Why will an AGI be rational?

Just as there is such a thing as intelligence, a “very general ability to solve problems”, there is such a thing as “rationality”, which we might define informally as meaning that solutions and actions are consistent with some “purpose”.

By this definition, rationality constrains a system, making its behavior more predictable, or alternatively, there are potentially many more irrational than rational beings that are consistent with a given set of actions. The more consistent with a single purpose the actions are, the “more rational” a being is. So why exactly will an AGI be fully rational?

Rationality as a class of fixed points under self-modification

We can think of a space of all possible intelligent systems there can be defined a surface on which all possible rational agents lie, and around it a region of approximate rationality (in which for example humans are found). Now consider the sequence of successive agents which might occur as a result of intelligent self-modification. It seems natural for every such sequence to eventually converge to a fixed point (if they don’t, let us just consider this whole attractor as being a single agent in our agent-space!), but why should we expect these points to lie precisely on a rational surface?

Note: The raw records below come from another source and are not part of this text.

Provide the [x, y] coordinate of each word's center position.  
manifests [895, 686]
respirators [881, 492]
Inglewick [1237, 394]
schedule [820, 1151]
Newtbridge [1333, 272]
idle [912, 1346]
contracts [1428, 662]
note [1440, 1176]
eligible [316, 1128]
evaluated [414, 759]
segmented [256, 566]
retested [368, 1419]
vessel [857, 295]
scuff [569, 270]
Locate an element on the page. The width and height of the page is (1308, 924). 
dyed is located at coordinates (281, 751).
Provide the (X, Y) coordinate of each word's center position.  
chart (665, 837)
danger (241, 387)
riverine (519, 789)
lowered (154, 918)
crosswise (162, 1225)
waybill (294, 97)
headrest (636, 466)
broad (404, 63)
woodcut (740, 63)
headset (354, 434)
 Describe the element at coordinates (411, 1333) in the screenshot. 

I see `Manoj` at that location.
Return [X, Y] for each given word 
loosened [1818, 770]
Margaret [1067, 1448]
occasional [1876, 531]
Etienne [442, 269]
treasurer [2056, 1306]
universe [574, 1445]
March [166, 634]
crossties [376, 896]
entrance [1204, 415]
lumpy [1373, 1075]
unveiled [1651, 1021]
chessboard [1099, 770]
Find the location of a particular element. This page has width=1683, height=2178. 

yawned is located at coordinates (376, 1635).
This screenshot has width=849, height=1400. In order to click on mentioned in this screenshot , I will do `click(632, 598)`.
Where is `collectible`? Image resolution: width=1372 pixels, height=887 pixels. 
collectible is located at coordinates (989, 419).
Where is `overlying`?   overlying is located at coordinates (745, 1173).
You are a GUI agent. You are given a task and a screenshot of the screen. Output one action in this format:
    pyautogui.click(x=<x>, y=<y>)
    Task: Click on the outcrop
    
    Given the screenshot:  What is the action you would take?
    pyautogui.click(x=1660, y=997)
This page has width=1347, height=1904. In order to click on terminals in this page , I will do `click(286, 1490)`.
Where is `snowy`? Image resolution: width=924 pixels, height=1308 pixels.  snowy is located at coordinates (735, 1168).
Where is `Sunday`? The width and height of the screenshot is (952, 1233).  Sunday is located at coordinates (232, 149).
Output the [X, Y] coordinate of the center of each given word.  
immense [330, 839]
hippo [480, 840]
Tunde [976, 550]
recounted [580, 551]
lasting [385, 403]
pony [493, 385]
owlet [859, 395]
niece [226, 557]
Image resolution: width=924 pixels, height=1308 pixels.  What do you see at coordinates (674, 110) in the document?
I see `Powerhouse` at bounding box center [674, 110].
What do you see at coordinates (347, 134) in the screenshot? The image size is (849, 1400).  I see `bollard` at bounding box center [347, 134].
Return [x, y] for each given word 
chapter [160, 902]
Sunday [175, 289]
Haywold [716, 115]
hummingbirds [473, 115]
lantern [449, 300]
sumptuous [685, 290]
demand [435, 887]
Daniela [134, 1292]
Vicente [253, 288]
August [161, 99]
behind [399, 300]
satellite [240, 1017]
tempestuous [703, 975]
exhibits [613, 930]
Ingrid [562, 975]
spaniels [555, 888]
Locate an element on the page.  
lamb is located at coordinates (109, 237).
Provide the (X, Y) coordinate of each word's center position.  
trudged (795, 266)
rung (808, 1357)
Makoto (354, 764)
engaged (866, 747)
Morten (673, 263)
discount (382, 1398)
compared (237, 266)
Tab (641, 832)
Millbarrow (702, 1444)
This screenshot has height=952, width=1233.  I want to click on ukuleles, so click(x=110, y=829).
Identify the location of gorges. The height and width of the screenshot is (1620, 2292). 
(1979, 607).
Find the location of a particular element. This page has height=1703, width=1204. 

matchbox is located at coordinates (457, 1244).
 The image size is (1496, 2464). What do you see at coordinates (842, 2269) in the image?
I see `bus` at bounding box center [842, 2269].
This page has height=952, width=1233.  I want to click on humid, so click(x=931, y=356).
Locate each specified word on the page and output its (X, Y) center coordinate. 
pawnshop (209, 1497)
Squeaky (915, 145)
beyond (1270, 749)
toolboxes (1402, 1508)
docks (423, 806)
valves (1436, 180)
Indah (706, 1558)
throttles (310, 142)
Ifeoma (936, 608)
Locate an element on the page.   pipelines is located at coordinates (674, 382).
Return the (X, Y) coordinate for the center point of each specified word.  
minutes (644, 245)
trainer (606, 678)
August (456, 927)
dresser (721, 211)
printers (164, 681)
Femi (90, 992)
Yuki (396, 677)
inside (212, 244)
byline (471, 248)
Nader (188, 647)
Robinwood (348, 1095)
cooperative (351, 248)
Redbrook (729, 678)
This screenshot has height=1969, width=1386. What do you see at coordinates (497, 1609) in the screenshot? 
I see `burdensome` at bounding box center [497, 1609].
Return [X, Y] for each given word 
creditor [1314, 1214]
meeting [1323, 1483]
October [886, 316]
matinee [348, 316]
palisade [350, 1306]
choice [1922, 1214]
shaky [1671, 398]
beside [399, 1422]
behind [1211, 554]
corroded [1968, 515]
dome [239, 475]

One reason is that agents capable of self-modification may in many cases attempt to overcome their own irrationalities, considering them as flawed. For example, consider a being that has hyperbolic discounting for reward, which is time-inconsistent and therefore irrational. Such a being is likely to modify itself, or constrain later versions of itself, thus becoming more and more long-term minded as the time passes.

It may not be the case that all irrational intelligent systems are unstable under self-modification. For example, a highly intelligent being may have, in addition to its other irrationalities, a strong irrational inclination not to modify its irrationalities in any way. Yet these fixed points seem somewhat artificial and much less numerous than the others.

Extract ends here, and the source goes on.